Lo que caerá en el examen
Por Macario Polo (Director DTSI y CU)
Aunque somos vecinos, el profesor de Seguridad en Sistemas y Redes no me ha reconocido ninguna de las dos veces que hemos coincidido en el portal. Claro, que yo vivo de alquiler en el bajo del edificio junto a otros dos estudiantes, y él en algún piso alto, porque las dos veces que me lo he encontrado él estaba esperando el ascensor. Total, que coincidimos poco. Además, somos muchos en clase, suelo sentarme en las últimas filas y la mascarilla nos hace, en la práctica, poco reconocibles. «Hola», le digo, y sigo mi camino hasta mi hogar efímero.

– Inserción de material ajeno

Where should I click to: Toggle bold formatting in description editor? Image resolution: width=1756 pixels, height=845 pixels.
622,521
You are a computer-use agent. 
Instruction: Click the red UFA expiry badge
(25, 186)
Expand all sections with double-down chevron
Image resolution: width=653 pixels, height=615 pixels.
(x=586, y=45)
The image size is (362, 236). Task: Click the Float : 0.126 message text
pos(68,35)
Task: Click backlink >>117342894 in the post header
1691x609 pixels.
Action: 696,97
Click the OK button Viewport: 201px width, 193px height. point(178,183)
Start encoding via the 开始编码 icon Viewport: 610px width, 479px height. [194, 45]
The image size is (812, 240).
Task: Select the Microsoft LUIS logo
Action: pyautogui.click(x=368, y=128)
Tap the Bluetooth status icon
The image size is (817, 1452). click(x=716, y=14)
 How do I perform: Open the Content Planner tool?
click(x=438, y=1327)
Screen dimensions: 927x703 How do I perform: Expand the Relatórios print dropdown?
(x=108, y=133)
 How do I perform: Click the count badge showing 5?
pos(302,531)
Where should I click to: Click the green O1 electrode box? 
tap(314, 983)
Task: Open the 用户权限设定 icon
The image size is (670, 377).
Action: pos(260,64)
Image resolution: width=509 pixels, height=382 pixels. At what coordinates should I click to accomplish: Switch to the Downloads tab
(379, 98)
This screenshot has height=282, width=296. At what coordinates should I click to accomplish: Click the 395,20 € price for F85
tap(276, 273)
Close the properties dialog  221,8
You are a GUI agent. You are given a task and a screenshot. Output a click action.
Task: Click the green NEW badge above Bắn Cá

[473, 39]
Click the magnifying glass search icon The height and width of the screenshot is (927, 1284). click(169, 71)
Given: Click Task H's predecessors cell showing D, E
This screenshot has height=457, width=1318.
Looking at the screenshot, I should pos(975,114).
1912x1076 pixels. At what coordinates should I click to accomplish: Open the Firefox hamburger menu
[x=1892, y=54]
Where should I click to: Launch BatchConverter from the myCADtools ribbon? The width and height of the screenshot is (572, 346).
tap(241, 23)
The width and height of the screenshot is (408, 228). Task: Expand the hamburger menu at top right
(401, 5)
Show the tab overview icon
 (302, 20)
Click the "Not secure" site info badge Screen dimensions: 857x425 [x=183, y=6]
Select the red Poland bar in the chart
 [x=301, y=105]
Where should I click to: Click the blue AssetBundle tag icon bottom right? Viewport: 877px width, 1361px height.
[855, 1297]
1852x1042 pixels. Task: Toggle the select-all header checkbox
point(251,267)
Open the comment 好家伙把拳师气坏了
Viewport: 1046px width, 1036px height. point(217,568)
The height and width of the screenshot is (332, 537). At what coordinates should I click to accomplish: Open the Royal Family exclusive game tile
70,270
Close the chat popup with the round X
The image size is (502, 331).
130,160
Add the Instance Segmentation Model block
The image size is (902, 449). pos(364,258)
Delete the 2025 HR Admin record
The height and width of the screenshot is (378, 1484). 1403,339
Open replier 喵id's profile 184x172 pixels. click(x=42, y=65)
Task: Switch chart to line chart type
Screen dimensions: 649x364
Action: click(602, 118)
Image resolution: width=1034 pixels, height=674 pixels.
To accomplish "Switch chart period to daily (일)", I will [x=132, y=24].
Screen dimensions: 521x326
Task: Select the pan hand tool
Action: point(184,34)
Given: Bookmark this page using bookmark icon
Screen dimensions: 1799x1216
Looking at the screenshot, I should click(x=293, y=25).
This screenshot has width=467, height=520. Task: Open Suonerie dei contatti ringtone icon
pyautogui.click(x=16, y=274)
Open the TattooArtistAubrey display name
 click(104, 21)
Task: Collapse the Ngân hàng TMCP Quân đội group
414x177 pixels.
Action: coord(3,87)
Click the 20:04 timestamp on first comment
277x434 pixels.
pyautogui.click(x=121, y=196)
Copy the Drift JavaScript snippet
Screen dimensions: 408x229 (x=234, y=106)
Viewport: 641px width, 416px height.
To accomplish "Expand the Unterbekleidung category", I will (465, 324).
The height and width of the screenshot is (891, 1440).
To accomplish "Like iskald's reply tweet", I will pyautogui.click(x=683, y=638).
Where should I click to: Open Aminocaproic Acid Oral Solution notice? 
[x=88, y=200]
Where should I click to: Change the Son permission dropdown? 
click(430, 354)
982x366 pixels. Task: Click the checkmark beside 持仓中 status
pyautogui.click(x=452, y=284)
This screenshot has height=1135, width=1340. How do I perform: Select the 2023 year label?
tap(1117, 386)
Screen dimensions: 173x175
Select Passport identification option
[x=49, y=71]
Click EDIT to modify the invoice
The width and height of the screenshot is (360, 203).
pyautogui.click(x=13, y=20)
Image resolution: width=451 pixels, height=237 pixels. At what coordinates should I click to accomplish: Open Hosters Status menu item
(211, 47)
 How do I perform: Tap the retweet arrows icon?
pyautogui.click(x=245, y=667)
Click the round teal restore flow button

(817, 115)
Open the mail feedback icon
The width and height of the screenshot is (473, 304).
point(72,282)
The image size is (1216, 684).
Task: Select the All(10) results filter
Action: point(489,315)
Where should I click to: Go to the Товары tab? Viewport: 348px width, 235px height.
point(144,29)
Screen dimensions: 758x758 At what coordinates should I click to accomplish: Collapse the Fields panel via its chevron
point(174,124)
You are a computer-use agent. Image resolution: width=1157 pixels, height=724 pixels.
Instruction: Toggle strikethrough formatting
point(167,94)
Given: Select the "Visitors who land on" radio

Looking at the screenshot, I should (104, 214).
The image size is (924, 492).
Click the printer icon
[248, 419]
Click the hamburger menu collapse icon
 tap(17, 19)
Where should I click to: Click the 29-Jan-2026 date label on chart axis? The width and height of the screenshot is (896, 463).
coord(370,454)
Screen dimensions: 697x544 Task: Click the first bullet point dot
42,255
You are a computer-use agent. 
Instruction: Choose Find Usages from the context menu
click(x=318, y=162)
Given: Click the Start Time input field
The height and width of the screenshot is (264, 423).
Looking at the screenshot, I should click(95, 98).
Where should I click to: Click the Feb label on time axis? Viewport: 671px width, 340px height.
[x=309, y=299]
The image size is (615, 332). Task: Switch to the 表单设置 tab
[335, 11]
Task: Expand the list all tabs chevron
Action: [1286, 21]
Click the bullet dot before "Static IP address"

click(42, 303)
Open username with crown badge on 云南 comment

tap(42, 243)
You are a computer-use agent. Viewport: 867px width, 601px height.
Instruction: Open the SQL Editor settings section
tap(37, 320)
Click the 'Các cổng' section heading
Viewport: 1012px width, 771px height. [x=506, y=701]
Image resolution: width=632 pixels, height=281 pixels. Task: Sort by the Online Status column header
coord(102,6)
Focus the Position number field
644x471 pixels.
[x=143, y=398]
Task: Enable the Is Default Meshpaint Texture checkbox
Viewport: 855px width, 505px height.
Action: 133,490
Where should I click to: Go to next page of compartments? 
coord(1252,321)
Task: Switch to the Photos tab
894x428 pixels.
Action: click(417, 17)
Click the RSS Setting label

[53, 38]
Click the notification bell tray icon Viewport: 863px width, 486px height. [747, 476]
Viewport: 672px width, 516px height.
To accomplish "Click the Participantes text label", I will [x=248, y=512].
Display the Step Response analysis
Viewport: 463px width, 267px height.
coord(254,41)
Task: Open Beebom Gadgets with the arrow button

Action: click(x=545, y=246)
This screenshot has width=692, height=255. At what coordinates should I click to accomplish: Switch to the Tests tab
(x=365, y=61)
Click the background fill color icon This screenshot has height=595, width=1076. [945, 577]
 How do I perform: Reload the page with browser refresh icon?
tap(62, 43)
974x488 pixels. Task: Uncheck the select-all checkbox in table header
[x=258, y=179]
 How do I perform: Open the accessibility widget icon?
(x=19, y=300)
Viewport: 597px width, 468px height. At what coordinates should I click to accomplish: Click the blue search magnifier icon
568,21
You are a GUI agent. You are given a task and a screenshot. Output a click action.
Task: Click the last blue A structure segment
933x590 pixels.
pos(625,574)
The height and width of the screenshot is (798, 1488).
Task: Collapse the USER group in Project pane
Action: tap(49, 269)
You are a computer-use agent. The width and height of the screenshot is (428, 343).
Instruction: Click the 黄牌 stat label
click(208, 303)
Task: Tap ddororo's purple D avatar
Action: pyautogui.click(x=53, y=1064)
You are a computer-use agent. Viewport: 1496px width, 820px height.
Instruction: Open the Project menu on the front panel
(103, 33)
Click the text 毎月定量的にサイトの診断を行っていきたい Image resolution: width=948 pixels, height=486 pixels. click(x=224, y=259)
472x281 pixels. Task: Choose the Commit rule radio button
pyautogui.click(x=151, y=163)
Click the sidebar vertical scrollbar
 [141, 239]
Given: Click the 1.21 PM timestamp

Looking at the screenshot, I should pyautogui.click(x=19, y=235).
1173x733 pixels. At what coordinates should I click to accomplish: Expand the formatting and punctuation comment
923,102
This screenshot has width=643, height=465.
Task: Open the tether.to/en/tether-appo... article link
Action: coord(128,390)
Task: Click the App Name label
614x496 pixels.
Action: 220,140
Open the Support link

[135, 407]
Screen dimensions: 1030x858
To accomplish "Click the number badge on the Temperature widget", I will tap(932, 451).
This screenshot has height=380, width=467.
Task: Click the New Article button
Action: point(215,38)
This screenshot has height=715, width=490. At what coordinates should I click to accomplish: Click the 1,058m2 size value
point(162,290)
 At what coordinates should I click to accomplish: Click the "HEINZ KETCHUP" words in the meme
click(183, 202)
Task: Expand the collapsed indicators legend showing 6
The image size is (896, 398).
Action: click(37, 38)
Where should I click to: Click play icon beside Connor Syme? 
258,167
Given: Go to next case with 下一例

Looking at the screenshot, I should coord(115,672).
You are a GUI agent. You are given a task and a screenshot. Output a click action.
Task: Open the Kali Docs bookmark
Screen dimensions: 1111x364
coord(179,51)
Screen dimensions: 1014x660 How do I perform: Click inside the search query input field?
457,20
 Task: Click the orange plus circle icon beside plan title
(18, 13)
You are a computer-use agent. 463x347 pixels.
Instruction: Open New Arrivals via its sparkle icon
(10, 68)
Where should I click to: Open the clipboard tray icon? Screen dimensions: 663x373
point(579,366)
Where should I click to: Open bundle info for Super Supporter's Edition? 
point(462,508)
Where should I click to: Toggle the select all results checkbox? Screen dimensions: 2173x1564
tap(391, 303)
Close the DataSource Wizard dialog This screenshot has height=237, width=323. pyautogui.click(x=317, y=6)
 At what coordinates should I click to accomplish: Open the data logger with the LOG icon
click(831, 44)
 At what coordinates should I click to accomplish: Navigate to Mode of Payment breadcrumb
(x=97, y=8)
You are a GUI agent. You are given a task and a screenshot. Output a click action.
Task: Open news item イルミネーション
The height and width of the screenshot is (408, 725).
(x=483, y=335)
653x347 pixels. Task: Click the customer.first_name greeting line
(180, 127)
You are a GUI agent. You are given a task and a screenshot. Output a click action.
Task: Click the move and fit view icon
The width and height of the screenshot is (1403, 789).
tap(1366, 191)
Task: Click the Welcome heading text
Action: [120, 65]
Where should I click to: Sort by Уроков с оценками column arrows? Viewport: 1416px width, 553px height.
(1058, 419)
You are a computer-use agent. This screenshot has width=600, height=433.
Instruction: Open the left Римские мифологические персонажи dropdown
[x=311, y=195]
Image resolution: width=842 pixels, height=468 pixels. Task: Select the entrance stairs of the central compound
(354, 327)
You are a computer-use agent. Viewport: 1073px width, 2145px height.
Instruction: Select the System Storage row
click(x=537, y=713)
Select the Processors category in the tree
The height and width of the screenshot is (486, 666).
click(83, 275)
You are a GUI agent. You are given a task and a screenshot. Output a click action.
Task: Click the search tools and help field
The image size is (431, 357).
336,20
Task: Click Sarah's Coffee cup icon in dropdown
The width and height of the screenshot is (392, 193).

Pensé que tal vez sí caería en que soy yo cuando llamé a su puerta a mitad de mañana. Instalo redes domésticas en MyTel para sacarme unas perras, y fui a su casa para ponerle la fibra óptica. Tenemos muy buenas ofertas, escríbanme si quieren conocerlas. Pero tampoco supo de quién me trato: imagino que por la gorra de empresa, el cubrebocas serigrafiado con el logotipo, el chaleco con bolsillos para llevar los alicates y lo que se tercie; también por el pantalón bombacho y las botas que nos dan en el trabajo, que a veces me dice mi novia, que es enfermera, que parezco un boina verde.
Le puse el descodificador y el rúter. El tipo ha de ser cinéfilo y futbolero, porque tenía suscrito el pack TodoTV, del que un día puedo si lo desean darles detalles para que lo contraten: los tres primeros meses se lo dejamos a mitad de precio.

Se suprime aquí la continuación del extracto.